The reality is Tuesday meant next to nothing when imagining Kimbrel’s performance once a season were to start July 24.

But last September — when he gave up four homers in three outings that included a 10th-inning loss and blown save in another loss in the span of three days against the Cardinals — is another matter.

If he starts 2020 like he finished 2019, the Cubs’ short season might be finished before it starts.

Will he recover the tick or two off his once upper-90s fastball to once again get away with location mistakes? Will his breaking ball and developing changeup become bigger weapons to make the fastball look more powerful? Will his location be good enough to make either less of an issue?

“I think he’s got a few things still to iron out, just talking to him, for him to feel comfortable,” Ross said. “And he knows some of his keys, he’s not quite there yet. It’s like any other pitcher. His is heightened by who he is, but every pitcher is looking at the data afterwards, looking at the high-speed cameras, seeing where the hand positioning is, comparing it to the success they’ve had in the past and trying to make small adjustments and get the action that they expect on the baseball.”

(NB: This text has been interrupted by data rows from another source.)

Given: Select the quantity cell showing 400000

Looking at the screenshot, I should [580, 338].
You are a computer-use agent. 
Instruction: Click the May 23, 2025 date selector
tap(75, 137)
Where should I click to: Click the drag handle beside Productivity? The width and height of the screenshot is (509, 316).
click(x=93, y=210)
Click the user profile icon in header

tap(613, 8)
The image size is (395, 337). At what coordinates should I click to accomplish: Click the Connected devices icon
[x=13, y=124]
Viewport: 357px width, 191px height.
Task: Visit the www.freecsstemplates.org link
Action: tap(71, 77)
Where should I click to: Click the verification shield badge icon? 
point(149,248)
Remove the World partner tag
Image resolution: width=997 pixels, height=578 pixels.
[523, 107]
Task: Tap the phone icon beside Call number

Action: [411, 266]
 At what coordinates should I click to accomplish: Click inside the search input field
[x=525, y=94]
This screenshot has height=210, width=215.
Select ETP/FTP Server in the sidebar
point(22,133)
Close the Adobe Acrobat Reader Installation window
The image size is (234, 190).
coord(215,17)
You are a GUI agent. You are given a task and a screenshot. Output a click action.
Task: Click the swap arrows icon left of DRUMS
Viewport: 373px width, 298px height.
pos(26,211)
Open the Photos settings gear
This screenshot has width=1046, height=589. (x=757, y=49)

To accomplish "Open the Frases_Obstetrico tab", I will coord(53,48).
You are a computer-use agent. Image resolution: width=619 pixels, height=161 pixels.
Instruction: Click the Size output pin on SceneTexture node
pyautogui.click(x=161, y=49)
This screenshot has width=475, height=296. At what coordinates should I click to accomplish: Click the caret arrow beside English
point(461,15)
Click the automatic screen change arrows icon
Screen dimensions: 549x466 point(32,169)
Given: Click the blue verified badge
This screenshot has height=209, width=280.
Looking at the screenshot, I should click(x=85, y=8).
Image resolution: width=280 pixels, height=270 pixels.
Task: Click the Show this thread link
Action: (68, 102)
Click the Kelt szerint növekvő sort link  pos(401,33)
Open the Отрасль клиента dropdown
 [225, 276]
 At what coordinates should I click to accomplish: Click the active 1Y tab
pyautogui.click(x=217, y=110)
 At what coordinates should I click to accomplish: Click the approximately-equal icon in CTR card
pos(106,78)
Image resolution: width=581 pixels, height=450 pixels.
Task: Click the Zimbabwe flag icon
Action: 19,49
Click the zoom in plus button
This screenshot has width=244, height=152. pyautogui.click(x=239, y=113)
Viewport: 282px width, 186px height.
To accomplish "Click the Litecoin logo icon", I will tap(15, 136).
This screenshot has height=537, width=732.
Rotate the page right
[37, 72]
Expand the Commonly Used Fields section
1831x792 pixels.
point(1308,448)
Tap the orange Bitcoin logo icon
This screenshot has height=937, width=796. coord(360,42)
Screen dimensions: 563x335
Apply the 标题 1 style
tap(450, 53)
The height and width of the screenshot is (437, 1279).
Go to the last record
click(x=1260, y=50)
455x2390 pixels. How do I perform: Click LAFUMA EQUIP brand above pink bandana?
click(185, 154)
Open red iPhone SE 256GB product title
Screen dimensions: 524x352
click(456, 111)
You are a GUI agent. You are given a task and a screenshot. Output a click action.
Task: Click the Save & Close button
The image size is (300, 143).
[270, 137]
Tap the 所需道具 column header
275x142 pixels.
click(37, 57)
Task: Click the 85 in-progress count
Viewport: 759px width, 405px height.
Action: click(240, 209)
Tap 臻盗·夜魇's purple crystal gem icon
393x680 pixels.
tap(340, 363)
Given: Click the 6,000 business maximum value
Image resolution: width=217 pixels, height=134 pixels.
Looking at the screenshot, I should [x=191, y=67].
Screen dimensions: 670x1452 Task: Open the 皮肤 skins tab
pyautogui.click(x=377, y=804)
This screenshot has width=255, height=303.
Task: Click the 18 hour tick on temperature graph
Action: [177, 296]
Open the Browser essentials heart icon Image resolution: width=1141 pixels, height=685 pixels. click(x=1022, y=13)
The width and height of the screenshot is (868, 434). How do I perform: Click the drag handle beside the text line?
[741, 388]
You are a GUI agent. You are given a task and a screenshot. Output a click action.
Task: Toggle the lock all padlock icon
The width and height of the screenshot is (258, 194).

The theme often repeated by team officials since last year’s struggles was that Kimbrel suffered from not having a normal spring training last year because of the extended free agency that took his competitive debut into June.

Fast-forward to 2020 and … uh-oh.

But Kimbrel said last year’s experience is “definitely helpful” as he navigates the strangest season anybody in the game has experienced.

Any emotional downside associated with this season’s unusual format might come from the lack of fans in the stands and the natural adrenaline high that brings to the ninth inning with a slim lead.

“It’d be a lot nicer if there was [a crowd],” he said. “I’m just going to have to figure out a way to do it.

“I’ve just got to mentally go to a place and physically be ready to go out there and do what I’ve always done.”

The fact is his success is more likely to simply come down to whatever he gets out of that All-Star fastball — whether through location, sheer velocity or what he can make it look like off his other stuff.

“Obviously, when the fastball’s located and at the velocity you want it, things are great,” he said. “But I think with my offspeed pitches, the better I can control those, the better it makes my fastball.

“So I would honestly say controlling the curveball in the zone and keeping it down is only going to make my fastball play better. That’s really my mindset on that.”

He and the Cubs have two weeks to get it right. Because once the season starts so does the playoff chase — with every ninth- and 10th-inning home run as costly as the last time he took the mound for the Cubs when it counted.